Had some wonderful new friends over last night for dinner, Chad and Kristen and their two darling little boys, Alexander and Andrew.  (What is it about naming children using the same first letter?  My Dad did it, my nephew and his wife have done it...don't they know it challenges us of the tiny brain?)  Alexander is 3 years old and Andrew is an adorable baby just under a year old.

They both were very well behaved; Andrew crawled around and happily explored.  "Zander" kept close to the folks at first but then we found some balls for him to play with and he came out of his shell.

We had a yummy dinner (if I do say so myself) of chicken and mushrooms with wine, onion and garlic sauce, accompanied by fresh squash from the farmer's market.  We topped the whole meal off with strawberries in balsamic vinegar and a dollop of light whipped cream.  One of the great things about having time to cook is that I find I enjoy it more and I'm getting more creative with "basic" recipes.  Anyway, everyone seemed to like it and Zander even ate a whole chicken breast!

After dinner, we visited and played with the kids while showing the adults our slides from the Antarctica trip.  Zander was fascinated with the penguins but other than that, he and I tossed the balls around while the slides played.  Then the grown-up "boys" began tossing the ball with him and it quickly became a game of dodge ball with Zander dodging, throwing (he's got a great arm for 3) and proclaiming "Ouch" loudly, then giggling louder, every time he was hit.

In the LA Times the past few days, there's been a series of articles about memory and how it's created.  The science is fascinating.  I've read a book about parenting and memory formation (on a recommendation from Dr.
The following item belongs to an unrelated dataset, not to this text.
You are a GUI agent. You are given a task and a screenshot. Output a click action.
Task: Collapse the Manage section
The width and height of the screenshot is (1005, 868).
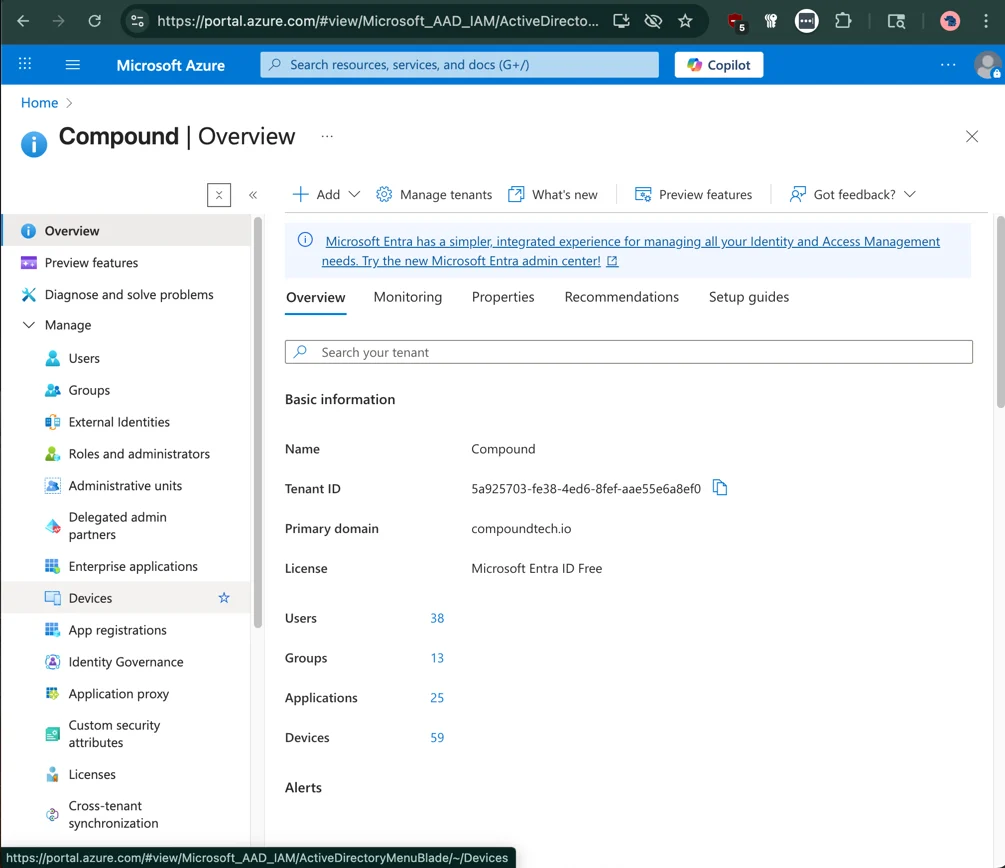[x=28, y=324]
Gregory Hamlin) called Parenting from the Inside Out.  The book talked a lot about the way memories are formed in early childhood.  The articles focus on a particular researcher and his discoveries about the actual chemical processes that take place to create memory.  There's a great "interactive" slide show that breaks it all down.  An event is translated to an electic impulse that fires in a neuron cell.  The electrical impulse is translated into a chemical reaction that sends neurotransmitters across the gap between neurons called a synapse.  And (if the memory "sticks"...ie, if the chemicals make it across the gap and onto receptors) then the chemicals physically restructure the nerve cell, thereby creating memory.

Naturally, that got the poet in me going.  I thought of how events "swim into memory" across the synapse.  How some are rejected, some make it across and some build structures so sturdy that a whiff of strawberries can take me back to hulling strawberries with Grandma Baldridge 30 years or more ago.  I thought about those little boys last night.  How Chad tossed Andrew around so casually and to the baby's great delight.  Will Andrew remember the feeling of flying and falling into sure hands?  Will he always love the slow ride up the roller coaster and find himself laughing like a little child during the twists and turns of the downhill slopes?

I like to think so.

I love how life has these synergistic moments...a dinner comes together with an article and then sparks ideas.  And I love how a child laughs so freely, so innocently, with every cell of his being, between the toss and the fall.